The Pre-Raphaelite Brotherhood was a group of English painters, poets, and critics, founded in 1848 by William Holman Hunt, John Everett Millais and Dante Gabriel Rossetti. The three founders were joined by William Michael Rossetti, James Collinson, Frederic George Stephens and Thomas Woolner to form the seven-member "brotherhood".
The group's intention was to reform art by rejecting what it considered the mechanistic approach first adopted by Mannerist artists who succeeded Raphael and Michelangelo. Its members believed the Classical poses and elegant compositions of Raphael in particular had been a corrupting influence on the academic teaching of art, hence the name "Pre-Raphaelite". In particular, the group objected to the influence of Sir Joshua Reynolds, founder of the English Royal Academy of Arts, whom they called "Sir Sloshua". To the Pre-Raphaelites, according to William Michael Rossetti, "sloshy" meant "anything lax or scamped in the process of painting ... and hence ... any thing or person of a commonplace or conventional kind". In contrast, the brotherhood wanted a return to the abundant detail, intense colours and complex compositions of Quattrocento Italian art.
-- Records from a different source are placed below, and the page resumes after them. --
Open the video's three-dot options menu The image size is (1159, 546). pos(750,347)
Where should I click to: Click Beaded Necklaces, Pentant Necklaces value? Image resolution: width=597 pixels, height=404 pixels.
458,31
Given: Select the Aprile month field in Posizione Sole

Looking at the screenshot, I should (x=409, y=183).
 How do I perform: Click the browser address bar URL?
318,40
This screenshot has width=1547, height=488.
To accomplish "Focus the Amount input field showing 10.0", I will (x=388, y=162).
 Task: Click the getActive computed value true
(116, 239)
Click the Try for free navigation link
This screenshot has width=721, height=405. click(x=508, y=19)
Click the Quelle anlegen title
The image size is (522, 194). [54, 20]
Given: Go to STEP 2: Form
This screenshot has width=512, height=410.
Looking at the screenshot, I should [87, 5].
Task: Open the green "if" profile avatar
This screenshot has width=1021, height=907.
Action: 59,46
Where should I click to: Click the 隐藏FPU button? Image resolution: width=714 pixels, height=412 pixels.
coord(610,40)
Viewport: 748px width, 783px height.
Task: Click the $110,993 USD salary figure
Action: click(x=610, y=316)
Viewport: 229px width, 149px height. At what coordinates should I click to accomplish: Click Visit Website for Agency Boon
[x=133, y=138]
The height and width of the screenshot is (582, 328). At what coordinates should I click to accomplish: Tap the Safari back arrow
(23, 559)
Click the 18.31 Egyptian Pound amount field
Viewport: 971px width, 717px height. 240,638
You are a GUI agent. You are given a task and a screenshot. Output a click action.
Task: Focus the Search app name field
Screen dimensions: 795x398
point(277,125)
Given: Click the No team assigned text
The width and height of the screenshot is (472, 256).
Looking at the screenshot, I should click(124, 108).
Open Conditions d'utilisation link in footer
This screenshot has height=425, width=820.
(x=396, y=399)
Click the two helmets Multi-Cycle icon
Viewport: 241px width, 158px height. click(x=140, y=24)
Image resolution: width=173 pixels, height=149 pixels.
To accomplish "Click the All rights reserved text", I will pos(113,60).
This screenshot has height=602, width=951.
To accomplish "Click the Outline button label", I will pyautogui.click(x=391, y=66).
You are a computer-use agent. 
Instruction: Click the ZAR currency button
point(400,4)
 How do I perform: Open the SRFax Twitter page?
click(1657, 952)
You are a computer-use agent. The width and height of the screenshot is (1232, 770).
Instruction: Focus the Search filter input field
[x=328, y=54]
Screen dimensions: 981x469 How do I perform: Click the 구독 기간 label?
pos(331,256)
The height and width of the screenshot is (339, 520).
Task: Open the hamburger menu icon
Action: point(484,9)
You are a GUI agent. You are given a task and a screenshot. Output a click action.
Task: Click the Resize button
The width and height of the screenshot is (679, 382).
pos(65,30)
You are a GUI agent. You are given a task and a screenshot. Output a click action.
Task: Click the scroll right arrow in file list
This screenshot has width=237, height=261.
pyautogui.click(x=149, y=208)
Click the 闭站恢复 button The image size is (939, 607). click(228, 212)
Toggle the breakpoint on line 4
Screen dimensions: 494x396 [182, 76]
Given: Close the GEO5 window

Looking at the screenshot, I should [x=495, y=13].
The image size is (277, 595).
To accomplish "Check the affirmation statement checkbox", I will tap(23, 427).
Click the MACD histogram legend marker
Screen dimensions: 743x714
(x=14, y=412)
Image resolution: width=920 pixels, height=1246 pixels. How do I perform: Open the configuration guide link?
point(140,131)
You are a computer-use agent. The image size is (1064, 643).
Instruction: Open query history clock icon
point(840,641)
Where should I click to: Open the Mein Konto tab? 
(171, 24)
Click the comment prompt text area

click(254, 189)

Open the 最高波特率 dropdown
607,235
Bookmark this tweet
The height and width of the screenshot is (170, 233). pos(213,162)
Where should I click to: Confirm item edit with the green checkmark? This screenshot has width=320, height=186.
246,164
Proserpine, by Dante Gabriel Rossetti
Key Features. Through the PRB initials, the brotherhood announced in coded form the arrival of a new movement in British art. The Brotherhood at its inception strove to transmit a message of artistic renewal and moral reform by imbuing their art with seriousness, sincerity, and truth to nature. The Pre-Raphaelites defined themselves as a reform-movement, created a distinct name for their form of art, and published a periodical, The Germ, to promote their ideas. The group's debates were recorded in the Pre-Raphaelite Journal.
Artists: William Holman Hunt, John Everett Millais, Dante Gabriel Rossetti, William Michael Rossetti, James Collinson.